La jeune femme prit un temps avant de répondre.
- N-Non merci. Ma gazinière vient de me lâcher et j'aimerais juste me faire un chocolat chaud. Je peux vous emprunter la vôtre.
- Bien sûr.
- Je vais simplement aller chercher mon-...
- J'ai ce qu'il faut, la coupa-t-elle.Ne se voyant pas protester devant un parfait inconnu, Ivy entra et prit sur elle pour ne pas vomir devant le sapin de Noël.
- Vous n'êtes pas avec votre famille ? demanda le jeune homme en allumant une de ses plaques.
- Vous non plus.
- Mes parents sont en voyage et je suis fils unique. Mais j'aime beaucoup Noël alors j'en fais profiter l'immeuble.Son sourire fit presque sentir Ivy coupable de détester cette fête. Presque. Il faut être taré pour décorer son appartement de la sorte.
- Et vous ? Pourquoi êtes-vous seule ? insista le jeune homme.
- Mes copines m'ont lâchée.
- Je suis désolé pour vous.
- On peut éviter d'être aussi formel ?
- Bien. Je suis désolé pour toi, dans ce cas.Ça faisait du bien à entendre ou alors c'était d'avoir de la compagnie. Dans les deux cas, Ivy n'était plus aussi sûre qu'une tasse fumante suffirait à la consoler. Elle détestait Noël parce qu'elle était toujours seule. Ces dernières années lui avaient laissée croire le contraire à travers une fête inventée ridicule. Au final, le résultat était le même. Une larme coula sur sa joue lorsqu'elle sentit non pas une tasse mais un bol entre ses mains. Elle leva la tête vers Joey qui lui tendit un bout de pain.
- T'es pas obligée d'en prendre mais j'aime assez en tremper dans mon chocolat chaud. À tous les coups, je m'en mets partout. Exceptionnellement, je te laisserai te moquer de moi.

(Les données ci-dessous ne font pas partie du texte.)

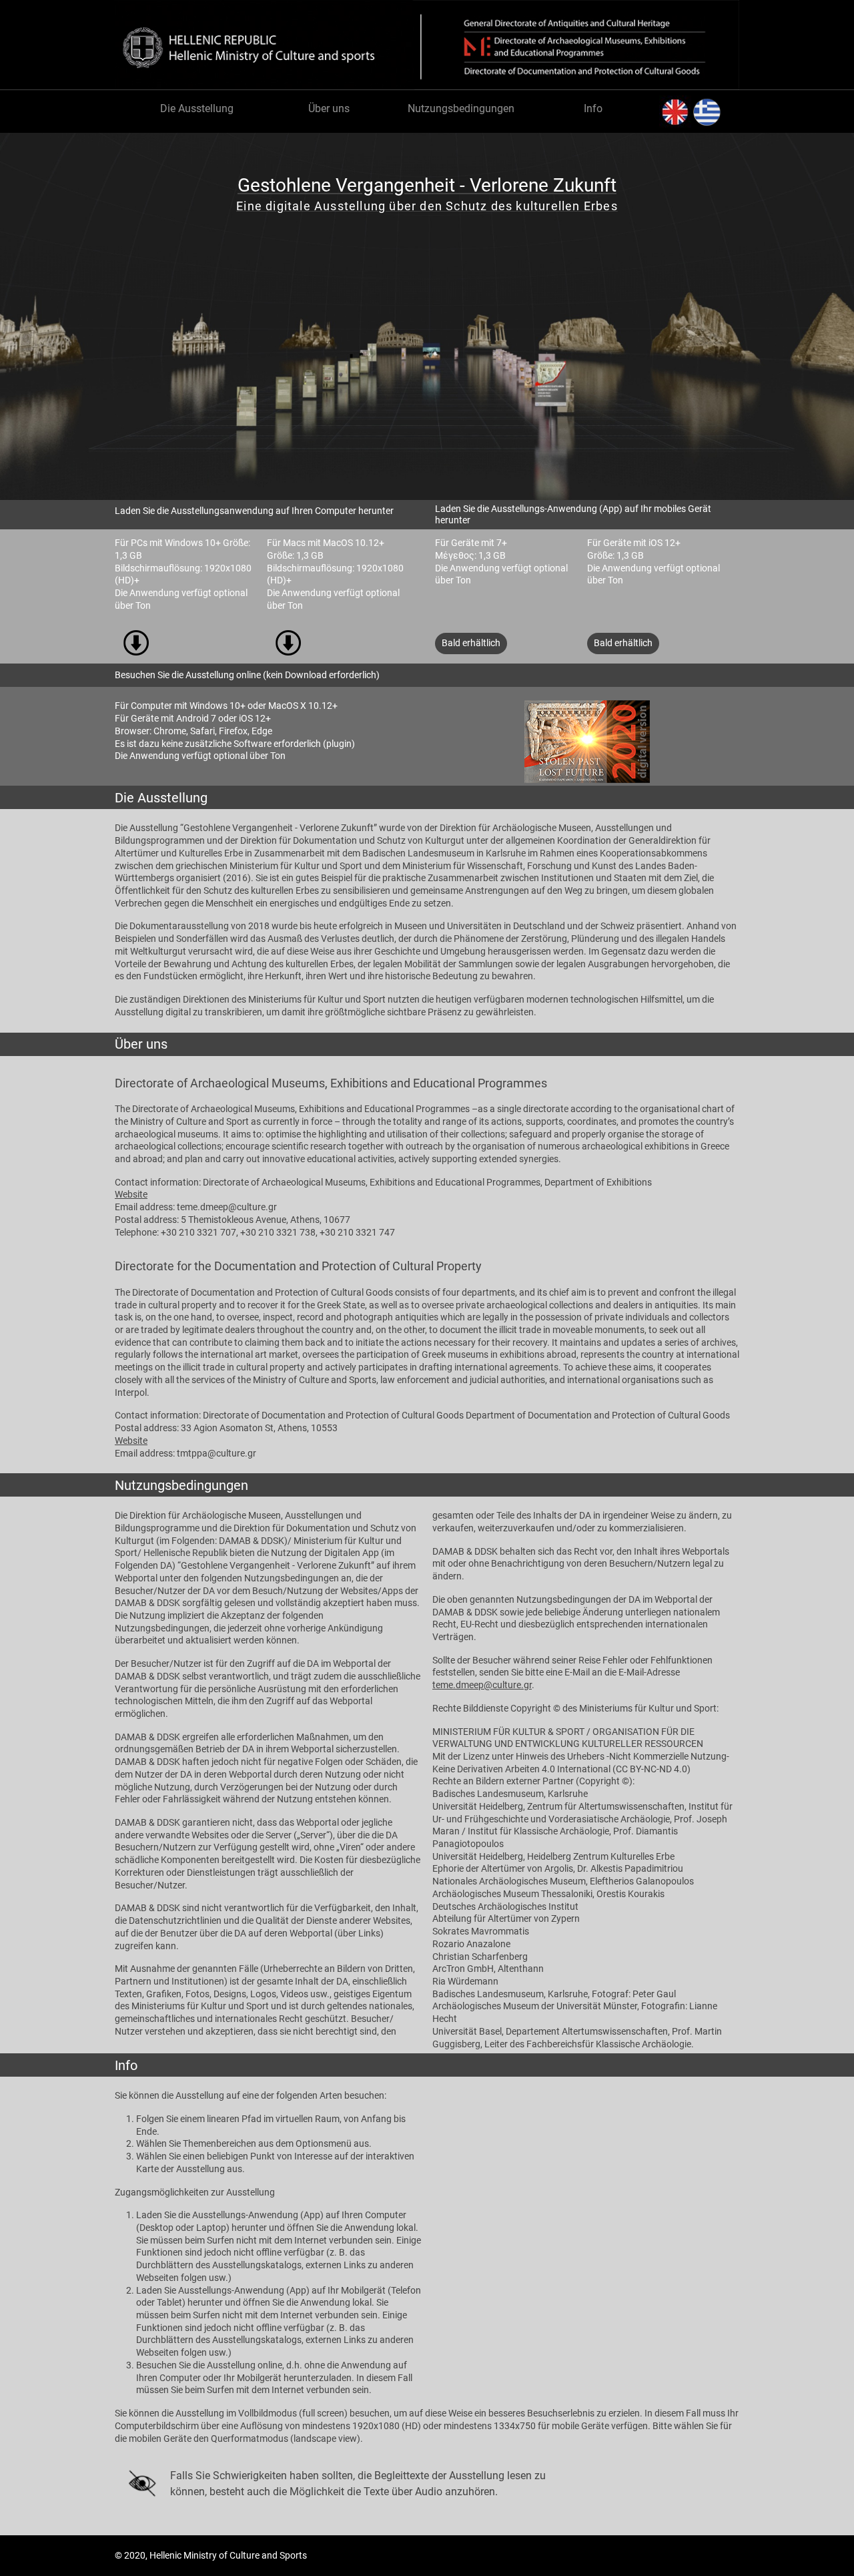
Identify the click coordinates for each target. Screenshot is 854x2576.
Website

Il humidifia son morceau de pain dans son bol, l'amena à ses lèvres et en mit effectivement partout à cause de la mie mouillée bien trop gonflée. Ivy sourit. Elle tenta de faire la même chose et subit le même sort. Pire, elle avait lâché le reste de son pain dans le bol éclaboussant le plan de travail. Satine aurait trouvé ça dégoûtant. La propreté c'était son dada. Pourtant, Ivy n'en avait rien à faire. Cette année, elle passait sa journée chocolat chaud avec Joey et cela lui suffisait. D'ailleurs de toute les soirées, ce fût la meilleure. Leurs deux âmes solitaires s'étaient retrouvées autour d'une boisson fumante et ne se quittèrent plus jamais.

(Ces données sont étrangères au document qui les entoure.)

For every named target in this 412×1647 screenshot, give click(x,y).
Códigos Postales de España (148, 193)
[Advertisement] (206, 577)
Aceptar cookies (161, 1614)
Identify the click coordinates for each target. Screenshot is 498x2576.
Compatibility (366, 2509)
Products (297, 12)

Ivy s'autorisa à reprononcer "Noël". Malgré tout, elle n'abandonna pas ses vieilles habitudes. À la place de la bûche traditionnelle, les deux amis préféraient préparer leur propre chocolat chaud. Une année, Joey ne prépara qu'une tasse et cacha quelque chose derrière son dos. Il avait l'air nerveux ce qui n'était pas dans ses habitudes. Ivy le regarda un peu surprise.
- Tout va bien ?
- Oui, je... J'aimerais... Je suis pas doué pour ce genre de truc.Il sortit deux pailles de derrière son dos.
- Tu... aimerais sortir avec moi ? avoua-t-il enfin.
La jeune femme lui sourit et posa les deux pailles dans la tasse.
- Seulement si tu me ramènes du pain.
Joey sourit à son tour. Il se précipita le chercher dans la cuisine sous le regard amusé de sa nouvelle petite-amie. Lorsqu'il revint s'asseoir auprès d'elle, le jeune homme eut droit à un baiser sucrée de sa voisine.
- T'as bu pendant que j'étais parti ?
- Non ?
- Alors pourquoi tes lèvres sont sucrées ?
- Elles le sont toujours !
- Dis ça à la paille qui n'a pas encore descendu ton crime.
- Et bien si c'est comme ça, tu n'en auras pas.
- C'est très immature et insultant.Joey tenta de récupérer la tasse mais Ivy l'en empêcha par tous les moyens. Dans la bagarre, il reçut même une boule de Noël sur la tête. Peinée, la jeune femme lui donna le chocolat chaud en signe de paix.
- J'avais même pas mal, avoua-t-il.
- Profite alors parce que je vais te les faire manger tes guirlandes ridicules.